Görev Tanımı |
Yunanistan üzerine yazıda "Yunanistan’da yaşanan sorunun" ifadesiyle başlayıp "düzen, emperyalist politikalardır." ifadesiyle biten bölümü, "eşitsizlik" yerine "adaletsizlik" koyarak yeniden yazar mısın?

+++ Okuma Metni

Makaleler

Yunan halkı boyun eğmeyecek!

Yunanistan’da Syriza hükümeti, Yunanistan’ın borçlarının geri ödenmesi konusunda Troyka ile yürüttüğü müzakerelere son verdiğini açıklayarak 5 Temmuz Pazar günü referanduma gitme kararı aldı! Kararla birlikte halka, “Troyka ile müzakerelerin yürütülmesine evet mi hayır mı diyorsunuz” diye sorulacağını ilan etti. Bu karar başta AB emperyalistleri olmak üzere, Yunanistan’da ve dünyanın çeşitli ülkelerinde tartışılmaya başlandı. En ilginç tepkilerden biri de Türkiye’den geldi. Başbakan Ahmet Davutoğlu, AKP grup toplantısında “Yunanistan’a yardım için ne gerekiyorsa yapabileceklerini” açıkladı. (30 Haziran) Açıklamanın ilginçliği Türkiye halkının kullandığı bir deyimle ifade edersek “ayranı yok içmeye…” olarak ifade edilebilir. 400 milyar dolara (388.2 milyar dolar) yaklaşan bir borca sahip ülkenin yöneticisi olarak böyle bir açıklama yapabilmenin başka türlü bir izahı bulunmamaktadır.

Yunanistan’da yaşanan sorunun özü, kapitalist emperyalizmin fıtratında olan çelişkinin ürünü olarak ortaya çıkmasıdır. Kapitalizmin ve onun en üst aşaması olan emperyalizmin fıtratında eşitsizlik, yağma ve sömürü vardır. Bugün Yunan halkının yaşamak zorunda bırakıldığı koşullar; kapitalist sistemden, onun yağmaya, talana ve sömürüye dayalı yapısından bağımsız değildir. Dolayısıyla meselenin esas sorumlusu kapitalist düzen, emperyalist politikalardır.

Avrupa Birliği bir emperyalist proje olarak şekillendiğinde ve Yunanistan’ın AB üyeliği gerçekleştiğinde; AB emperyalistleri Yunan devletine siyasal yaptırımların yanında aynı zamanda ekonomik politikalar da dayatmışlardı. Bu politikalar sonucunda, Yunanistan’ın kendi ayakları üzerinde şekillenen bir yapıdan ziyade, emperyalist politikaların rahatça hayata geçirileceği bir düzen kuruldu. Örneğin tarım alanında zeytinliklerin sökülmesi, dokuma ve silah fabrikalarının kapatılması gibi bir dizi politika hayata geçirildi.

++++++
+++ Gösterilen Veriler

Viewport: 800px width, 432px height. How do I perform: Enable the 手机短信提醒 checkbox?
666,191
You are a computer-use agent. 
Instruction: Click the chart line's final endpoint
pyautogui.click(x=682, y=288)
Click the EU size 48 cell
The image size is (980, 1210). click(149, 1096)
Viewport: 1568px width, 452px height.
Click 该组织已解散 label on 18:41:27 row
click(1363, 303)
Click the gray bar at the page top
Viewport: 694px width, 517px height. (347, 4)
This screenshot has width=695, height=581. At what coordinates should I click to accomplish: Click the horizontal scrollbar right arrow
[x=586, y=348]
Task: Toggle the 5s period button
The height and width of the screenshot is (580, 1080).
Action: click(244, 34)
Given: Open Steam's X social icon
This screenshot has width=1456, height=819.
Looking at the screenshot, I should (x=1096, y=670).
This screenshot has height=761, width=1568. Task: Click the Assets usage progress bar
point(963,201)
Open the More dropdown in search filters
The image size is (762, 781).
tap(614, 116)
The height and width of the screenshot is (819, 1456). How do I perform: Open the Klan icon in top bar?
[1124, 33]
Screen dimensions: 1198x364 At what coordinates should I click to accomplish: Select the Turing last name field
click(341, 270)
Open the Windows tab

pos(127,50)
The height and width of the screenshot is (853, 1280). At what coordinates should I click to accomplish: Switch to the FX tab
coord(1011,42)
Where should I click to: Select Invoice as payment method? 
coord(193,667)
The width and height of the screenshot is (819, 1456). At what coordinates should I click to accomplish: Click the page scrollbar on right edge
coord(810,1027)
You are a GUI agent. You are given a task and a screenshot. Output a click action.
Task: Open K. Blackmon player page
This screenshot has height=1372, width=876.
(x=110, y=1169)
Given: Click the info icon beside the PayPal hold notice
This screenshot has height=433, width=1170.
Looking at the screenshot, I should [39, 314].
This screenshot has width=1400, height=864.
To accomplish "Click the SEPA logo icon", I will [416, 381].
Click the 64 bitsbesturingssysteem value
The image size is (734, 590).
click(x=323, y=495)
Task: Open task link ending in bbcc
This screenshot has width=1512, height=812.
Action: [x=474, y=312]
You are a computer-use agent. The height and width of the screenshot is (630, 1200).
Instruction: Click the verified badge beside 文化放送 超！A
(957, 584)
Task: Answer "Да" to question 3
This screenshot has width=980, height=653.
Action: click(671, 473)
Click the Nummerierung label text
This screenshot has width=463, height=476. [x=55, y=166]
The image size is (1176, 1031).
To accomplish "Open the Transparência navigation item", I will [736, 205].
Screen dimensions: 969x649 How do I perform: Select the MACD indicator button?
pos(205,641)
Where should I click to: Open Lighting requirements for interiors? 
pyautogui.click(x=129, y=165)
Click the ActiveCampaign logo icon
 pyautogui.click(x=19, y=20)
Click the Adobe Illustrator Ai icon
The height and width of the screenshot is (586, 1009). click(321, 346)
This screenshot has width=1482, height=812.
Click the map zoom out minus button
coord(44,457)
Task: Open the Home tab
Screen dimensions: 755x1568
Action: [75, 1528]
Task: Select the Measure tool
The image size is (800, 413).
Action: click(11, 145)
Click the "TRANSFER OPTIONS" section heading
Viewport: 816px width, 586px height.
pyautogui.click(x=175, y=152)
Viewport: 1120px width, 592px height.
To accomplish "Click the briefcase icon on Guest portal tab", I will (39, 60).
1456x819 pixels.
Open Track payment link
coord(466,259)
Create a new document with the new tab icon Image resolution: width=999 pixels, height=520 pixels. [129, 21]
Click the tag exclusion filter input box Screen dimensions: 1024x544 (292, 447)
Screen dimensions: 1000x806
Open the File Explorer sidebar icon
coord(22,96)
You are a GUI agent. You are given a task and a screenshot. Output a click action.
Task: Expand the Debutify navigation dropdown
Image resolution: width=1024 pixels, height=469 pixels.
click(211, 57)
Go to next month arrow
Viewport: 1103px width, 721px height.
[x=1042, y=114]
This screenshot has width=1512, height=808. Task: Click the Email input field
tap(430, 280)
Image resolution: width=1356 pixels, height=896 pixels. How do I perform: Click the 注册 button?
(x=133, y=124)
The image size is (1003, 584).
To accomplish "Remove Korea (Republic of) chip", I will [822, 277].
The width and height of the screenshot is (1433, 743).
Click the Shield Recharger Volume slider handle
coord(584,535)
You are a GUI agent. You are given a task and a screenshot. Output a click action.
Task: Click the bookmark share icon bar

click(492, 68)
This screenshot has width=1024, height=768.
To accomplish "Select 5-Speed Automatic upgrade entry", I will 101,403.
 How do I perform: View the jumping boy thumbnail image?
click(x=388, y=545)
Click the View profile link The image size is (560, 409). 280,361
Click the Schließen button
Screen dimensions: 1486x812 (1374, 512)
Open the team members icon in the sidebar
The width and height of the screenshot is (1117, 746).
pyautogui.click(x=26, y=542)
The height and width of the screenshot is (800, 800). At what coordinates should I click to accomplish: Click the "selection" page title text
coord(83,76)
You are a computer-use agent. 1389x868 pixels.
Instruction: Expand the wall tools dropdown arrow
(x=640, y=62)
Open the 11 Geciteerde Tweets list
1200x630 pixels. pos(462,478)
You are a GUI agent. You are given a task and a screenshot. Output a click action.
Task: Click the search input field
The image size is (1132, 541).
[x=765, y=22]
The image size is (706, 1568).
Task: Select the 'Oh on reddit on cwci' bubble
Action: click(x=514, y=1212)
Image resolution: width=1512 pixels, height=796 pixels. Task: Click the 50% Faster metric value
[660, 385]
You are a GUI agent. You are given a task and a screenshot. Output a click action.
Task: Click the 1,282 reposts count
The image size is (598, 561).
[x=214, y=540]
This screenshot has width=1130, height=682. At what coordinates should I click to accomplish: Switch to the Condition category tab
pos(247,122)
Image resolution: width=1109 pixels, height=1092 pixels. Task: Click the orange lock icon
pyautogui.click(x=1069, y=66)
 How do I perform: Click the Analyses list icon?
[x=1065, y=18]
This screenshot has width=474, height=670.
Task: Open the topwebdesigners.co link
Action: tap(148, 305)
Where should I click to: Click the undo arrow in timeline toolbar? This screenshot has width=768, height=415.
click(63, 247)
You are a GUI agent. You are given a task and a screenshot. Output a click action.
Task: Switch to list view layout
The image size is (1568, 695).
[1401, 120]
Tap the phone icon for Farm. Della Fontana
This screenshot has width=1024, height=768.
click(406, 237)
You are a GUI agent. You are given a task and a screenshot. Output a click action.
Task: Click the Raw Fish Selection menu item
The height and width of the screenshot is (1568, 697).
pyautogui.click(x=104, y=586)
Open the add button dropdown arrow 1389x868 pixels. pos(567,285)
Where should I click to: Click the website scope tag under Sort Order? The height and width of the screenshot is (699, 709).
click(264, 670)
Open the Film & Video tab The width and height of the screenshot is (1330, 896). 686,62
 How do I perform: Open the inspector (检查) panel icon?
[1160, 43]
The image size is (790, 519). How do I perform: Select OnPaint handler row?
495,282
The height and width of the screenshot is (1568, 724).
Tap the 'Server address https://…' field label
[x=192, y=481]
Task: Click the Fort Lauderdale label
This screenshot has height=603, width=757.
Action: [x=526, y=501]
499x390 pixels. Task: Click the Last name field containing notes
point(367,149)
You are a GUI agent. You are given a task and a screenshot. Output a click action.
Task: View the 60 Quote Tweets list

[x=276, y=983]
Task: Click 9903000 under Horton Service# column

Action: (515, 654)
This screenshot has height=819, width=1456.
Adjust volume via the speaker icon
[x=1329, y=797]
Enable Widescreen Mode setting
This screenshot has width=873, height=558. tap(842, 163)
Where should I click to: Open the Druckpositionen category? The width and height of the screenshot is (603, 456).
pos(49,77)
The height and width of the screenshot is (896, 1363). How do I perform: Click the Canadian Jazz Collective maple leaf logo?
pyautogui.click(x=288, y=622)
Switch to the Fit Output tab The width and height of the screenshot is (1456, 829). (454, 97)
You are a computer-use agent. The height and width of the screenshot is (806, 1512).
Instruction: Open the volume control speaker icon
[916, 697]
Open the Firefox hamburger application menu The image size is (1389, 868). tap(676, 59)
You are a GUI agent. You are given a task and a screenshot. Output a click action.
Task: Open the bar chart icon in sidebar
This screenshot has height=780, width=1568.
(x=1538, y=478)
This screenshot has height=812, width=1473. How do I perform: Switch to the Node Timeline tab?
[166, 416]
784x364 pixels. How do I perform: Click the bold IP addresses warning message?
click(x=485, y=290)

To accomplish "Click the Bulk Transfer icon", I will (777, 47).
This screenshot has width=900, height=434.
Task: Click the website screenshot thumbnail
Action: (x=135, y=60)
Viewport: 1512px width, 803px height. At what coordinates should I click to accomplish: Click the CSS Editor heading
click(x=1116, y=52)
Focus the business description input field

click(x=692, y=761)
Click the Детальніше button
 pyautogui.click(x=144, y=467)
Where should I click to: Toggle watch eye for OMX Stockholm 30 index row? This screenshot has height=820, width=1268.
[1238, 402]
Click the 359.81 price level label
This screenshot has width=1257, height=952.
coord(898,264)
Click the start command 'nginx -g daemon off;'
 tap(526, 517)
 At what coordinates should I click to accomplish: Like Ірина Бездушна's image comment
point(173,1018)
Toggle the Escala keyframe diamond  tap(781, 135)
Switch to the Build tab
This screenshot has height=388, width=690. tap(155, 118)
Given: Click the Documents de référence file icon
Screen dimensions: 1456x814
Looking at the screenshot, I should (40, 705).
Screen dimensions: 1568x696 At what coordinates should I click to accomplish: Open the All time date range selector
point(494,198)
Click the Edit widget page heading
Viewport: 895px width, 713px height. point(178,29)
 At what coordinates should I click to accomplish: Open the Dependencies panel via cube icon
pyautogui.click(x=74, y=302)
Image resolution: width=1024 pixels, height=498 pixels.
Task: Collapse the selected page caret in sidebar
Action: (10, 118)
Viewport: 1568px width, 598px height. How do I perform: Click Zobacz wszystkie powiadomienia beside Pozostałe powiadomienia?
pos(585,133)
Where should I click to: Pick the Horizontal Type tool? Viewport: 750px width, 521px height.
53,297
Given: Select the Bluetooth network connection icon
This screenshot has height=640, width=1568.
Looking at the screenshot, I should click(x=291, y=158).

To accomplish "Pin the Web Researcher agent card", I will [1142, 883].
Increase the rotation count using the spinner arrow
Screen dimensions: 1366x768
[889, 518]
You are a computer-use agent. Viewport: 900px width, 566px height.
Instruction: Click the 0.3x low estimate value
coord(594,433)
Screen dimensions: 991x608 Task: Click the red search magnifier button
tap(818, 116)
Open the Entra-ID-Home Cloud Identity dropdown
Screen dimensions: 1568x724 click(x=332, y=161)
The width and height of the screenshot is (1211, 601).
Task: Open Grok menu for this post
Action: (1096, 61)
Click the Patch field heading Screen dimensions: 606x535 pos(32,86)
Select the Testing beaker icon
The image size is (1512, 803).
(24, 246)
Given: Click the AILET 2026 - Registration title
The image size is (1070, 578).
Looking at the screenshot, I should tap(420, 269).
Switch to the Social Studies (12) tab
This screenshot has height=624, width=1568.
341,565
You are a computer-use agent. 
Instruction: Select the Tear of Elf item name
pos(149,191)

++++++

Çıktı |
Yunanistan’da yaşanan sorunun özü, kapitalist emperyalizmin fıtratında olan çelişkinin ürünü olarak ortaya çıkmasıdır. Kapitalizmin ve onun en üst aşaması olan emperyalizmin fıtratında adaletsizlik, yağma ve sömürü vardır. Bugün Yunan halkının yaşamak zorunda bırakıldığı koşullar; kapitalist sistemden, onun yağmaya, talana ve sömürüye dayalı yapısından bağımsız değildir. Dolayısıyla meselenin esas sorumlusu kapitalist düzen, emperyalist politikalardır.